Que resulta conveniente entonces la derogación de normas no compatibles
con los principios de la política de simplificación normativa y cuyas
materias han sido objeto de normativa superadora en virtud de las
citadas Leyes Nros. 3.959 y sus modificatorias, 22.289, 24.305 y
27.233, y en el mentado Decreto-Ley N° 6.704/63.
Que la Ley Nº 2.268 regula la importación de animales que padezcan enfermedades contagiosas o defectos hereditarios.
Que las Leyes Nros. 2.793 y 3.708 facultan al PODER EJECUTIVO NACIONAL
a tomar medidas conducentes a combatir y extirpar la langosta que
apareciere en cualquier punto del país.
Que la Ley Nº 4.863 y su Decreto-Ley modificatorio Nº 15.245 de fecha
22 de agosto de 1956 establecen la obligación de destruir las tucuras.
Que el Decreto Nº 2.628 de fecha 15 de mayo de 1968 declara obligatoria
la tenencia de la libreta sanitaria habilitada por el entonces Servicio
de Luchas Sanitarias, dependiente de la ex DIRECCIÓN GENERAL DE SANIDAD
ANIMAL de la ex SECRETARÍA DE ESTADO DE AGRICULTURA Y GANADERÍA, para
todo propietario de ganado en la zona del país ubicada al norte de los
Ríos Negro y Limay.
Que la Ley Nº 25.369 declara la emergencia sanitaria nacional para la lucha contra la plaga del Picudo del Algodonero.
Que el Decreto-Ley Nº 2.872 de fecha 13 de marzo de 1958 amplía el
artículo 10 de la Ley Nº 3.959 de Policía Sanitaria de los Animales.
Que el Decreto-Ley Nº 7.845 de fecha 8 de octubre de 1964 establece que
los fabricantes de alimentos para animales deberán inscribirse en el
Registro pertinente.
Que el Decreto reglamentario Nº 5.153 de fecha 5 de marzo de 1945,
convalidado por la Ley N° 12.979, establece la acción oficial en la
lucha preventiva contra la Fiebre Aftosa.
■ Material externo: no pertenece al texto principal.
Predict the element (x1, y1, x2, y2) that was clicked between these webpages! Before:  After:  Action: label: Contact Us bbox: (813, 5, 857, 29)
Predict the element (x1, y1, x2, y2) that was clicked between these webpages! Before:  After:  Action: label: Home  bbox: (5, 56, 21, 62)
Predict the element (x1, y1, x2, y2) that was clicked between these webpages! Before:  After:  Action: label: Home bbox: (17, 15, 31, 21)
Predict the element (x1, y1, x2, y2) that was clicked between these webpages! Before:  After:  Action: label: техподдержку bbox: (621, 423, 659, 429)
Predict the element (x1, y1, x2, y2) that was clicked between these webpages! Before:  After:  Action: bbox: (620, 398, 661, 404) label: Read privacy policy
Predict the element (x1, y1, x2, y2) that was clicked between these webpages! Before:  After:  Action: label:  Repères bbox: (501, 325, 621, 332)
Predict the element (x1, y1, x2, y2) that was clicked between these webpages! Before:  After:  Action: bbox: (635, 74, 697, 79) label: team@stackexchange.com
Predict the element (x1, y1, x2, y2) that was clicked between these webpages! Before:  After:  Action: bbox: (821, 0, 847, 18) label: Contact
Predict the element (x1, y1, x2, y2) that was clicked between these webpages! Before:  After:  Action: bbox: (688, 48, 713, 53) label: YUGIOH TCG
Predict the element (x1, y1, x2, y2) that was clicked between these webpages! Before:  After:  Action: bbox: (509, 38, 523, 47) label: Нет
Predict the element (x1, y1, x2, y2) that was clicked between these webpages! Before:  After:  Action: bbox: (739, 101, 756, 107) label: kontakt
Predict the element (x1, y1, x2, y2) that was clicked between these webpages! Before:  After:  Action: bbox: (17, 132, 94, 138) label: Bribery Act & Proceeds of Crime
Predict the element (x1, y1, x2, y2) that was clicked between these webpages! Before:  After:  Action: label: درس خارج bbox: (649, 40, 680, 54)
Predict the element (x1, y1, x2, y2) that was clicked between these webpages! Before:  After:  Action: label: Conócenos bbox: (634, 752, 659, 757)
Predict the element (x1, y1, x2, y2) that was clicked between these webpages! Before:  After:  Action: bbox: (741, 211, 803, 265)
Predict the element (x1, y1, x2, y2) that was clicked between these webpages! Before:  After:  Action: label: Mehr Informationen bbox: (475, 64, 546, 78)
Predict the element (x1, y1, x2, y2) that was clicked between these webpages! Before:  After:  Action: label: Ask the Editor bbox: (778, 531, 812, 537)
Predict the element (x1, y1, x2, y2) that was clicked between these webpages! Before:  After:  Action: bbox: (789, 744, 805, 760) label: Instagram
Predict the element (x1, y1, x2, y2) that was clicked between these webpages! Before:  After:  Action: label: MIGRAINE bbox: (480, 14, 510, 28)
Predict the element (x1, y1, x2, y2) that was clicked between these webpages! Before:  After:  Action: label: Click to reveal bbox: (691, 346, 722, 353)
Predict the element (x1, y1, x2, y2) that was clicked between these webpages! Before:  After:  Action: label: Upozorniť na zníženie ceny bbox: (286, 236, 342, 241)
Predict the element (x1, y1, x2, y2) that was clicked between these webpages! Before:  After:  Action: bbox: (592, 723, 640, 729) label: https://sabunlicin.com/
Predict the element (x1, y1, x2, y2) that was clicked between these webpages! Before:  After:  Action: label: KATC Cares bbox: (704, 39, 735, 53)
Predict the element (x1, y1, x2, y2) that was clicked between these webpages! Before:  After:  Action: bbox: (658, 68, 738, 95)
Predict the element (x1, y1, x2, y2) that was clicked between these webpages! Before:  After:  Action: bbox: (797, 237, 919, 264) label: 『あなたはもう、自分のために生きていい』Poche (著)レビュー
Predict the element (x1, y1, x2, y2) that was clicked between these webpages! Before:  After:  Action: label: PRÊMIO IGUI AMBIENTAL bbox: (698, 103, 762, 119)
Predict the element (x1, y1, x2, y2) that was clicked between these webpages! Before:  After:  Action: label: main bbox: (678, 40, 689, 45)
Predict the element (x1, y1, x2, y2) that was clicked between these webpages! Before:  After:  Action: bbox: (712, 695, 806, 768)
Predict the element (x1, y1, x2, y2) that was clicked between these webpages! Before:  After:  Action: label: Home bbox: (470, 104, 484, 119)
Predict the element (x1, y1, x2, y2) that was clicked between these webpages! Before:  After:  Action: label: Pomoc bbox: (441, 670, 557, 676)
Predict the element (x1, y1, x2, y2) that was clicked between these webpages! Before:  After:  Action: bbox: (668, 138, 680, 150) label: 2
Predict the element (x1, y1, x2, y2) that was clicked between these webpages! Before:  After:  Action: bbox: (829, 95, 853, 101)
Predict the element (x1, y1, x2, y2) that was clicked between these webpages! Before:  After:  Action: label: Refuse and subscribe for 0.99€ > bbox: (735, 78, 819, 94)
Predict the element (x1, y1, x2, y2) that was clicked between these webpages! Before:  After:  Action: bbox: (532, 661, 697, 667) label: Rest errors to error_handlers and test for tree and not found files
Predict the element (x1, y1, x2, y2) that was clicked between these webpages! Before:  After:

Que el Decreto Nº 89.048 de fecha 26 de agosto de 1936 establece la
higienización y desinfección de todo vehículo que se utilice para el
transporte de ganado.
Que el Decreto Nº 80.297 de fecha 21 de diciembre de 1940 obliga a la
instalación en los lugares de concentración de ganado, de una playa
para desinfección de vehículos.
Que el Decreto Nº 12.405 de fecha 11 de junio de 1956 declara plagas
del agro a las langostas comúnmente denominadas invasoras y demás
acridoideos, conocidos con el nombre vulgar de tucuras.
Que el Decreto Nº 5.514 de fecha 29 de junio de 1961 reglamenta la comodidad y seguridad en el transporte de los animales.
Que el Decreto Nº 647 de fecha 15 de febrero de 1968 prohíbe el uso de tucuricidas formulados con dieldrin y heptacloro.